(Exercise input begins)
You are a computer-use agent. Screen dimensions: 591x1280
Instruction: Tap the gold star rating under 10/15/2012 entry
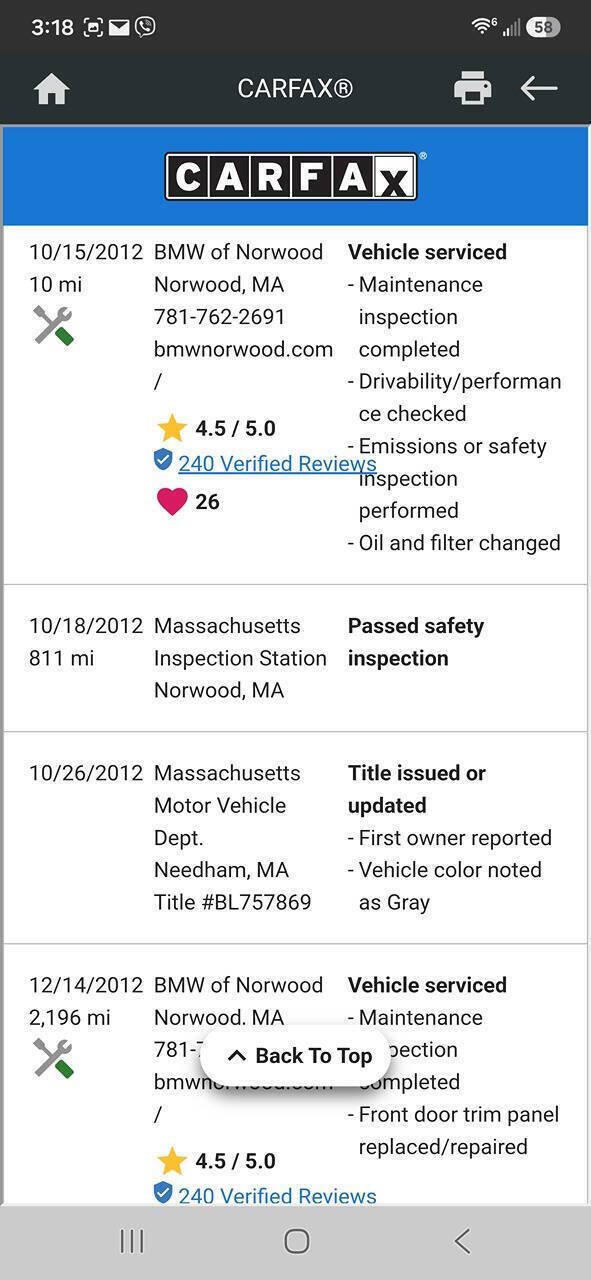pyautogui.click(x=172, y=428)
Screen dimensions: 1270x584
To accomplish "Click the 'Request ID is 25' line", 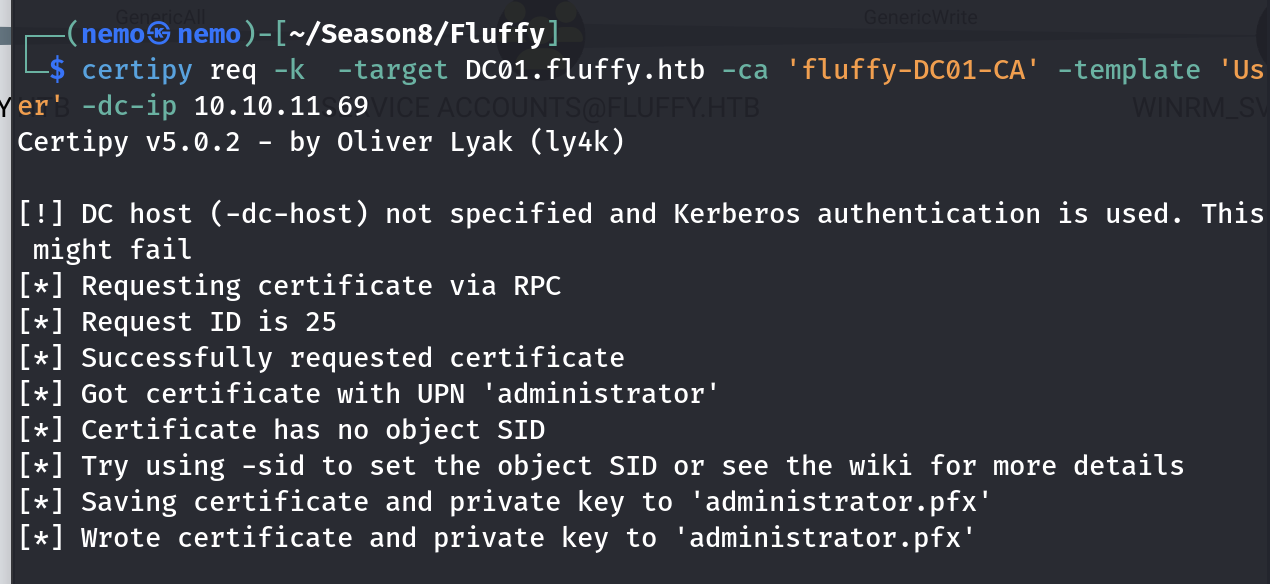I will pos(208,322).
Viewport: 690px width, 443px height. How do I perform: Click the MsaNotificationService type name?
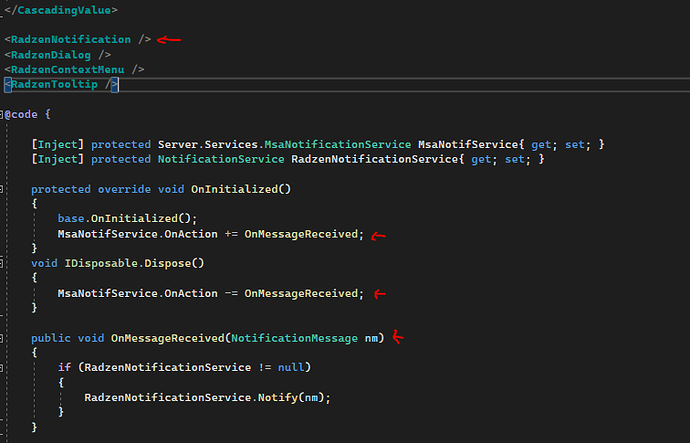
(Exercise input ends)
# Exercise aim
All lines in the listing above with the string "dimensions" should be returned.

# Exercise response
You are a computer-use agent. Screen dimensions: 591x1280
Screen dimensions: 1270x584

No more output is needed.